[Opening ENTRIES SUPPLIED section]

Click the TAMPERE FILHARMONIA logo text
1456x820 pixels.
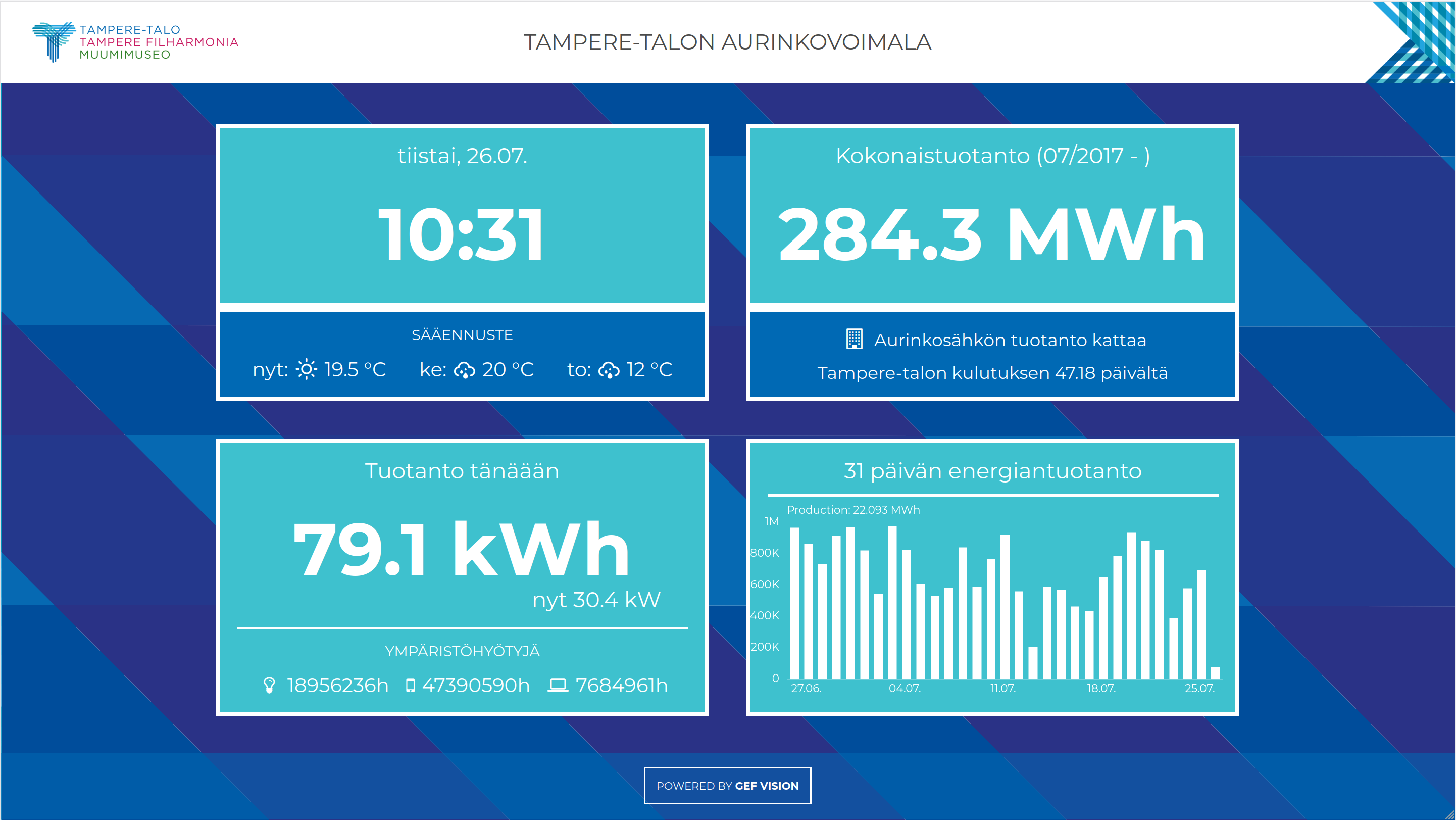pyautogui.click(x=159, y=42)
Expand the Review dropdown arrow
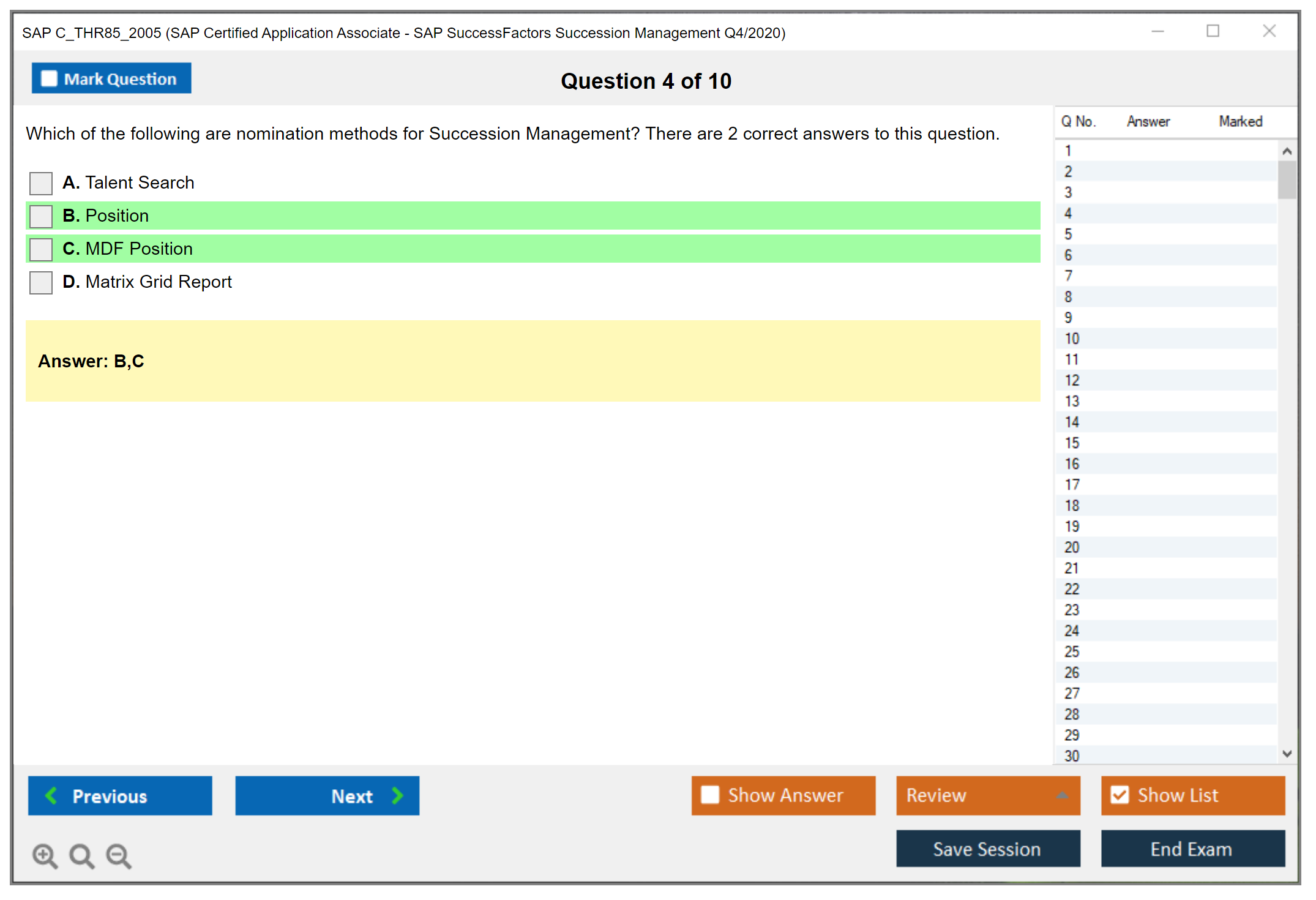Viewport: 1316px width, 900px height. 1062,795
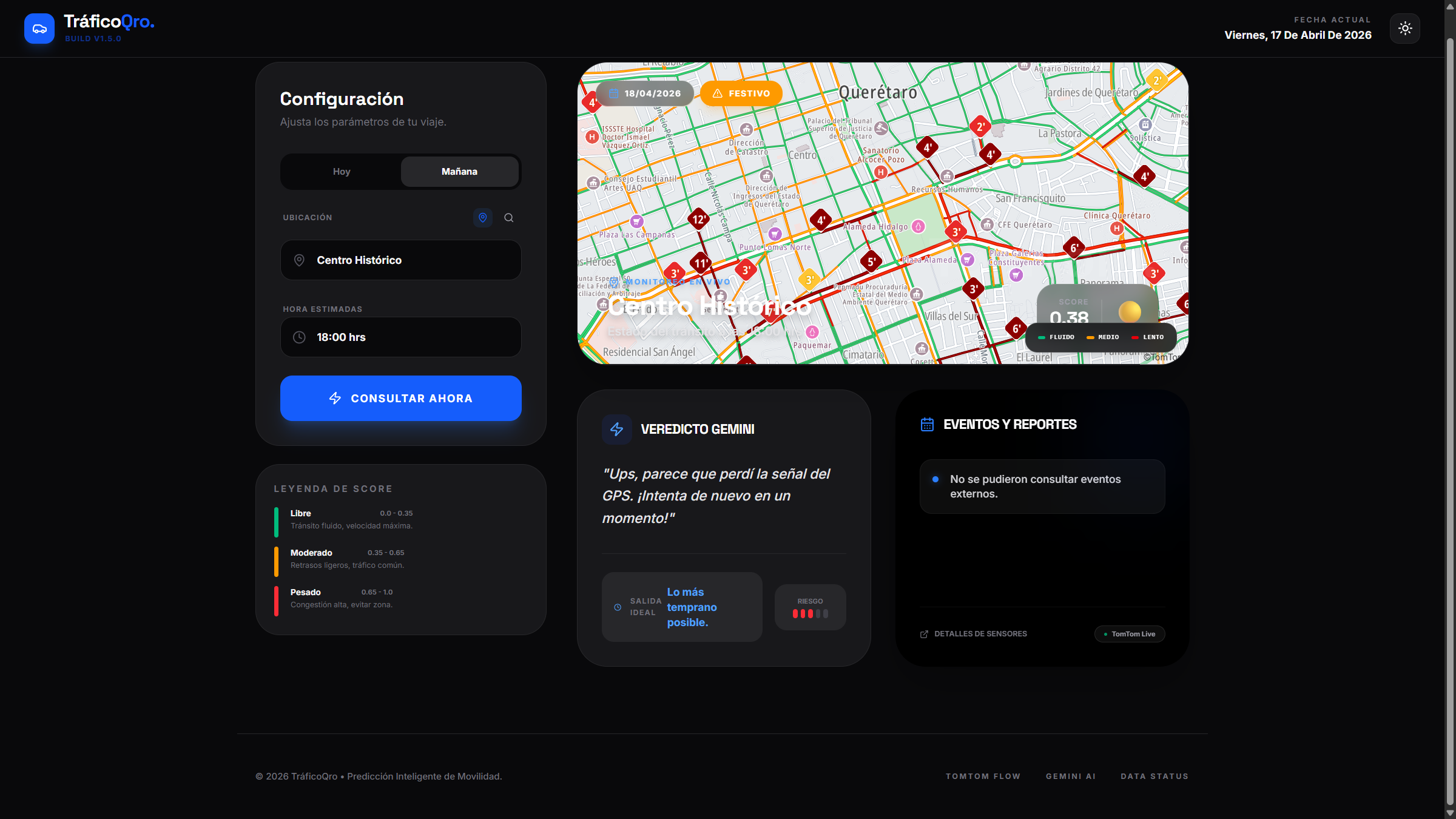1456x819 pixels.
Task: Click the Veredicto Gemini lightning icon
Action: point(617,430)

[Closing ENTRIES SUPPLIED section]

* EXERCISE AIM: Please restate word for word the lines above, starting with the line that holds "1456x820 pixels." and ending with the final line of the records, while leaving out pictures.

* ANSWER TO THIS PROBLEM:
1456x820 pixels.
pyautogui.click(x=159, y=42)
Expand the Review dropdown arrow
Viewport: 1316px width, 900px height. 1062,795
1456x819 pixels.
Task: Click the Veredicto Gemini lightning icon
Action: point(617,430)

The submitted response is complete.